Task requirements: Copy each of the following items word for word.

Task data:
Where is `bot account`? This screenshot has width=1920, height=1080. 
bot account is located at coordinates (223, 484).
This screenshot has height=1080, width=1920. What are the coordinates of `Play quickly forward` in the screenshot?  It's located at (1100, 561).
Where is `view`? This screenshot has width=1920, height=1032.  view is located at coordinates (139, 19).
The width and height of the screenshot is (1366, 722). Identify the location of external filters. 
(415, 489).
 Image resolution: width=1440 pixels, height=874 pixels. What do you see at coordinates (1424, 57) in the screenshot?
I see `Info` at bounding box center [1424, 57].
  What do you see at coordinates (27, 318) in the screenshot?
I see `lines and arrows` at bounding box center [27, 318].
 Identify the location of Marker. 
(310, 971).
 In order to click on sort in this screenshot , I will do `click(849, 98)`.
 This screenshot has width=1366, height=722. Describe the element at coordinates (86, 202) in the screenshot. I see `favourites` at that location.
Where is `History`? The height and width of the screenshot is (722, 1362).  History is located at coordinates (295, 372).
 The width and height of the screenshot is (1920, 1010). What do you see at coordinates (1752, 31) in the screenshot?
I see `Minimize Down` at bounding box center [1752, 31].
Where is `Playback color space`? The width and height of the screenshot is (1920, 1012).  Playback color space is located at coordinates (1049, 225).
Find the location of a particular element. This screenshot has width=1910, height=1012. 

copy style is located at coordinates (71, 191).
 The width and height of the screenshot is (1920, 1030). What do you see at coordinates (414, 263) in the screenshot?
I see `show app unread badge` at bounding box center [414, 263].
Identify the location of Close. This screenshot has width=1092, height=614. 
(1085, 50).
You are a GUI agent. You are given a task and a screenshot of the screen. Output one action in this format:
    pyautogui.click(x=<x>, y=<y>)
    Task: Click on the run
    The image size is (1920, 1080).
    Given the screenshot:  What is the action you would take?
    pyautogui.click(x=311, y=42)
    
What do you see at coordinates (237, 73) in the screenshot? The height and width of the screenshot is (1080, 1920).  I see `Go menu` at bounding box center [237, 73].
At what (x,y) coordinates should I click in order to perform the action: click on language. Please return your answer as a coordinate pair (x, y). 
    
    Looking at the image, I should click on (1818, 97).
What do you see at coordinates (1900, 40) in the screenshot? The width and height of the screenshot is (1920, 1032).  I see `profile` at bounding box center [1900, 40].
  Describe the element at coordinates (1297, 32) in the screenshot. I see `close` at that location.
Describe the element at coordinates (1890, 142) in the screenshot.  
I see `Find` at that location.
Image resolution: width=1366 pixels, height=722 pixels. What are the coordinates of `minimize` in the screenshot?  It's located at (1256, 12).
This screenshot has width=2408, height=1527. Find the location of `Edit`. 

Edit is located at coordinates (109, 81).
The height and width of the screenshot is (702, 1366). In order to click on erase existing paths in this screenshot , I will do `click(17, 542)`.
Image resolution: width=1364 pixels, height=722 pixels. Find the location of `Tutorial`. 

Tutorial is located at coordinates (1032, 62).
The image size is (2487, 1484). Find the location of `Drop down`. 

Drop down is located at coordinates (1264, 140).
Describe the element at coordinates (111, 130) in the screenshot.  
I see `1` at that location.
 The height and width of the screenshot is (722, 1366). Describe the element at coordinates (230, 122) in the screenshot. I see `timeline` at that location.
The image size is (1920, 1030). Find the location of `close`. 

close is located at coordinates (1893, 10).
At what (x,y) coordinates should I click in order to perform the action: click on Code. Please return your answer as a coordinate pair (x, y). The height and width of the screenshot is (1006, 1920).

Complete output:
Where is `bot account`? This screenshot has width=1920, height=1080. 
bot account is located at coordinates (223, 484).
This screenshot has height=1080, width=1920. What are the coordinates of `Play quickly forward` in the screenshot?  It's located at (1100, 561).
Where is `view`? This screenshot has width=1920, height=1032.  view is located at coordinates (139, 19).
The width and height of the screenshot is (1366, 722). Identify the location of external filters. 
(415, 489).
 Image resolution: width=1440 pixels, height=874 pixels. What do you see at coordinates (1424, 57) in the screenshot?
I see `Info` at bounding box center [1424, 57].
  What do you see at coordinates (27, 318) in the screenshot?
I see `lines and arrows` at bounding box center [27, 318].
 Identify the location of Marker. 
(310, 971).
 In order to click on sort in this screenshot , I will do `click(849, 98)`.
 This screenshot has width=1366, height=722. Describe the element at coordinates (86, 202) in the screenshot. I see `favourites` at that location.
Where is `History`? The height and width of the screenshot is (722, 1362).  History is located at coordinates (295, 372).
 The width and height of the screenshot is (1920, 1010). What do you see at coordinates (1752, 31) in the screenshot?
I see `Minimize Down` at bounding box center [1752, 31].
Where is `Playback color space`? The width and height of the screenshot is (1920, 1012).  Playback color space is located at coordinates (1049, 225).
Find the location of a particular element. This screenshot has width=1910, height=1012. 

copy style is located at coordinates (71, 191).
 The width and height of the screenshot is (1920, 1030). What do you see at coordinates (414, 263) in the screenshot?
I see `show app unread badge` at bounding box center [414, 263].
Identify the location of Close. This screenshot has width=1092, height=614. 
(1085, 50).
You are a GUI agent. You are given a task and a screenshot of the screen. Output one action in this format:
    pyautogui.click(x=<x>, y=<y>)
    Task: Click on the run
    The image size is (1920, 1080).
    Given the screenshot:  What is the action you would take?
    pyautogui.click(x=311, y=42)
    
What do you see at coordinates (237, 73) in the screenshot? The height and width of the screenshot is (1080, 1920).  I see `Go menu` at bounding box center [237, 73].
At what (x,y) coordinates should I click in order to perform the action: click on language. Please return your answer as a coordinate pair (x, y). 
    
    Looking at the image, I should click on (1818, 97).
What do you see at coordinates (1900, 40) in the screenshot? The width and height of the screenshot is (1920, 1032).  I see `profile` at bounding box center [1900, 40].
  Describe the element at coordinates (1297, 32) in the screenshot. I see `close` at that location.
Describe the element at coordinates (1890, 142) in the screenshot.  
I see `Find` at that location.
Image resolution: width=1366 pixels, height=722 pixels. What are the coordinates of `minimize` in the screenshot?  It's located at (1256, 12).
This screenshot has width=2408, height=1527. Find the location of `Edit`. 

Edit is located at coordinates (109, 81).
The height and width of the screenshot is (702, 1366). In order to click on erase existing paths in this screenshot , I will do `click(17, 542)`.
Image resolution: width=1364 pixels, height=722 pixels. Find the location of `Tutorial`. 

Tutorial is located at coordinates (1032, 62).
The image size is (2487, 1484). Find the location of `Drop down`. 

Drop down is located at coordinates (1264, 140).
Describe the element at coordinates (111, 130) in the screenshot.  
I see `1` at that location.
 The height and width of the screenshot is (722, 1366). Describe the element at coordinates (230, 122) in the screenshot. I see `timeline` at that location.
The image size is (1920, 1030). Find the location of `close`. 

close is located at coordinates (1893, 10).
At what (x,y) coordinates should I click in order to perform the action: click on Code. Please return your answer as a coordinate pair (x, y). The height and width of the screenshot is (1006, 1920).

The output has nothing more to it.